Ohhh! Fruit!

    People think you have this pretty little magic switch in your brain. "Just don't think about it!" HA! 
    I'm the girl who sits at home and eats an entire dish of Pickle Wrap Dip (because let's be real... making actual pickle wraps is exhausting). I'm the girl that will eat four Sugar-Free Popsicles in a row and consider it "frozen flavored ice" because the box says "Sugar-Free". 
    It is incredibly rare for this girl to crave something like an apple or a banana but every month, when I get this weird craving, my mind goes down this ridiculous rabbit hole. There's no controlling it. 
    My boobs feeling even a LITTLE tender or I am 12 hours late for my period and instantly my brain says "GUESS WHO'S PREGNANT?! YOU ARE!". Then commences the whirlwind of self-doubt and self-ridicule while I shop online for maternity clothes.
  Am I overreacting?
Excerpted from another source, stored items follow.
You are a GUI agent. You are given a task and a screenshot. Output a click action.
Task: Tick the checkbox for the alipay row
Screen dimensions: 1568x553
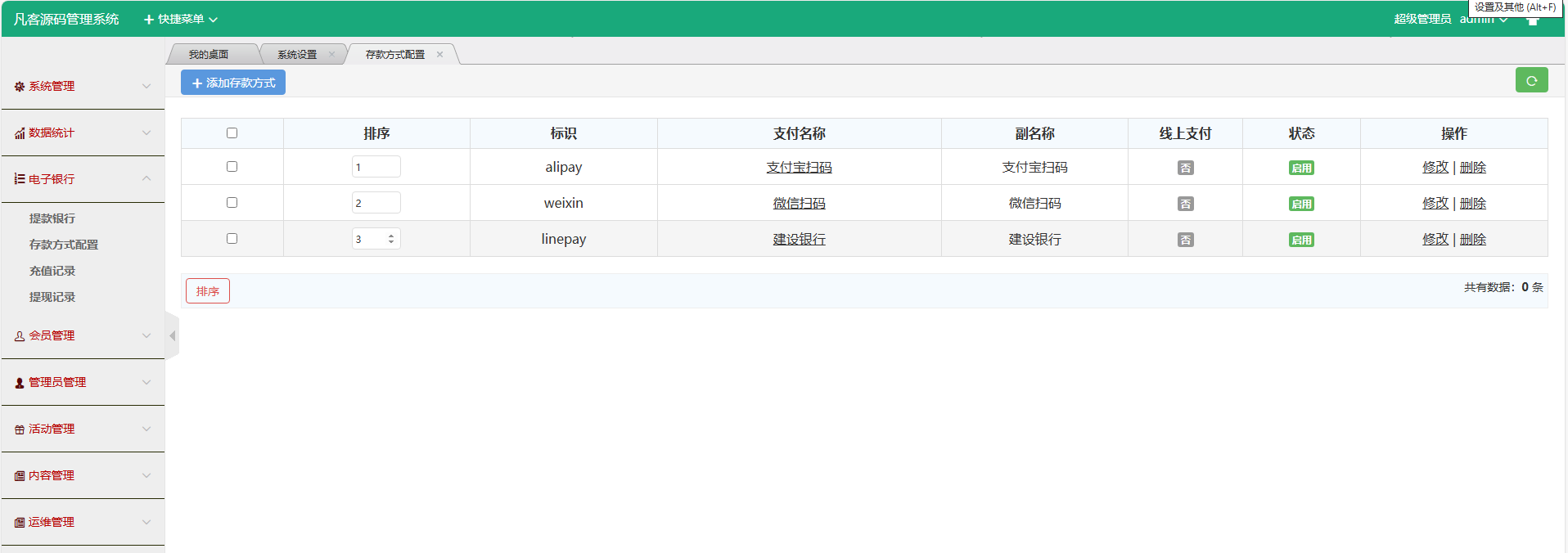(232, 167)
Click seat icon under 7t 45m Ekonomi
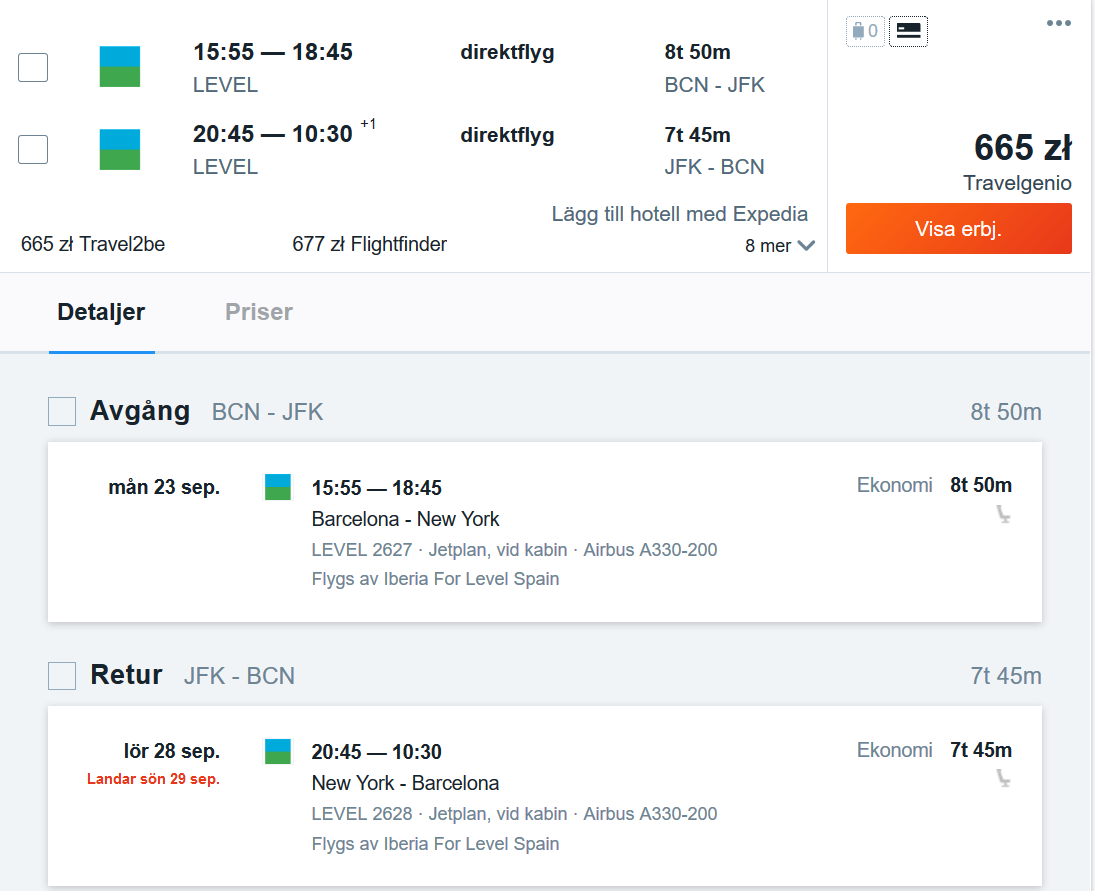 (1004, 779)
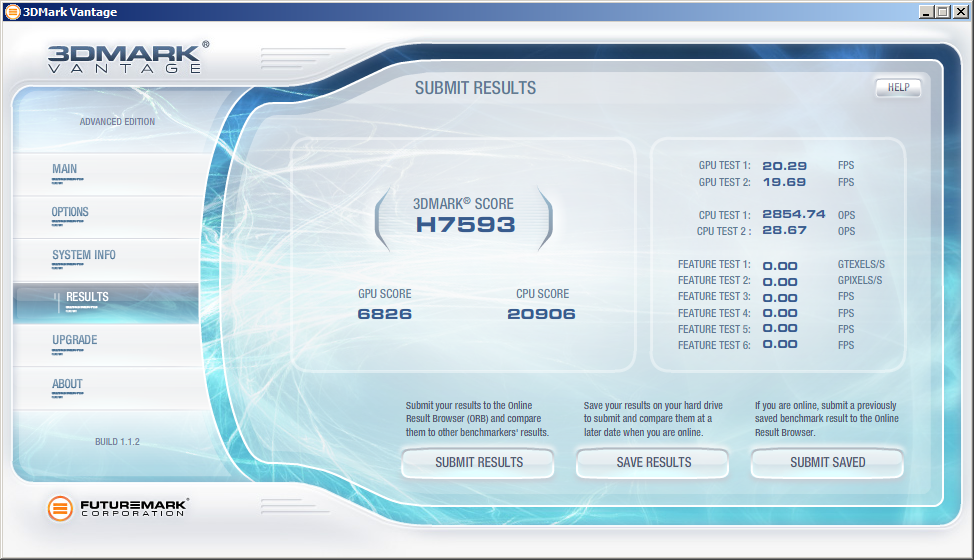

I should check my MyDays App and see if I missed my period (despite the fact that I practically know down to the hour when I will be starting my next period).
    "Just don't think about it!" Yeah. Tell that to my ovaries. Tell that to my secret stash of baby items under my bed that I am too embarrassed to tell anyone I bought.

  How is that fair? When you tell your spouse you have a surprise for them.... Are they patient? Mine isnt. He pretends to be for about an hour then casually asks a random list of questions pertaining to the possible excitement he could feel once he gets his surpise. 

So I try. Instead of getting my hopes up and turning into a giant chaotic mess, I pray.

  I pray every time it passes through my mind when I sit outside at night. Every time I sit and watch my husband play games and talk with accents with any kids who will listen to his corny jokes. I pray each time I start to think that I could possibly be pregnant. "God, please let this be it. Let this be the time."

  Those prayers remind me that I still have hope. Reading into those cravings and tender boobs reminds me that I have hope. 

So I keep my stash of baby stuff under my bed for Future Baby E because I have hope.. 

  I have hope because I have faith that God will add to our little family. That is what gets me through my husband's Urologist appointments. That's what gets me through kids' birthday parties and baby showers. 

  You're not alone, my fellow TTC readers. You really aren't. It sucks down here in our childless abyss of baby showers. Its lonely down here in the pit of endless negative pregnancy tests. 
Sometimes it's even lonely when you sit outside at night, praying up to a sky full of stars. 

  I just have to remember that the prayers aren't for all for nothing. Maybe one day, Ill be  right about craving that apple.

I'm okay with a maybe. Maybe's are better than nevers, you guys.